### STATED EXERCISE
Continue the text on Australia's abhorrent violent material law, starting after its final sentence.

### TEXT SECTION
At 9.13 pm on 3 April 2019, the Manager of Government Business introduced the Sharing of Abhorrent Violent Material Bill 2019 into the Australian Senate. It passed at 9.15 pm. No debate. No amendments. No referral to committee. The next day the House of Representatives performed its scrutiny duty with a similar level of rigour: four brief speeches. It received royal assent the day after.
This was a serious piece of law, unlike anything else in the world. It requires social media sites, ISPs and web hosts to remove ‘abhorrent violent material,’ such as terrorism, murder, attempted murder, torture, rape or kidnapping. This is content that is otherwise legal to show in television or print in newspapers.
Social media company executives who fail to comply could be fined up to $2.1 million and face three years in jail; companies could face fines of up to $10.5 million or 10 per cent of annual turnover. This was justified in the aftermath of the horrific Christchurch mosque shootings which led to (false) claims that Facebook did not take down the material for hours.

### DATA LINES
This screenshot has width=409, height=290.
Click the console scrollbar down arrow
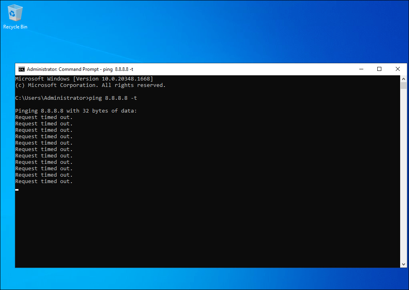[x=403, y=264]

### RESULT FOR THIS TASK
This law raises serious free speech issues. The United Nation’s special rapporteurs on counterterrorism and human rights and freedom of expression wrote to the Australian government warning that the law endangers free speech because it could encourage social media companies to excessively remove content to avoid liability.
Those who are concerned about online free speech have – often rightly – pointed to problems with the content moderation policies of technology firms, the apparent political bias of algorithms, and the issues presented by tech groupthink.
While the actions of social media companies may be less than ideal, the real threat to online freedom comes from politicians hell-bent on changing the rules of the internet in response to a moral panic that blames the internet for all our social ills.
It is now commonplace to hear Republican politicians like Ted Cruz call for the removal of Section 230 for ‘biased’ companies. Section 230 means that content hosts are not legally liable – think defamation or harassment – for material they host until they are informed about the content’s illegality, at which point they must take it down. This means they do not have to pre-moderate all online material, which would be prohibitively expensive and encourage excessive removal of content to avoid legal costs.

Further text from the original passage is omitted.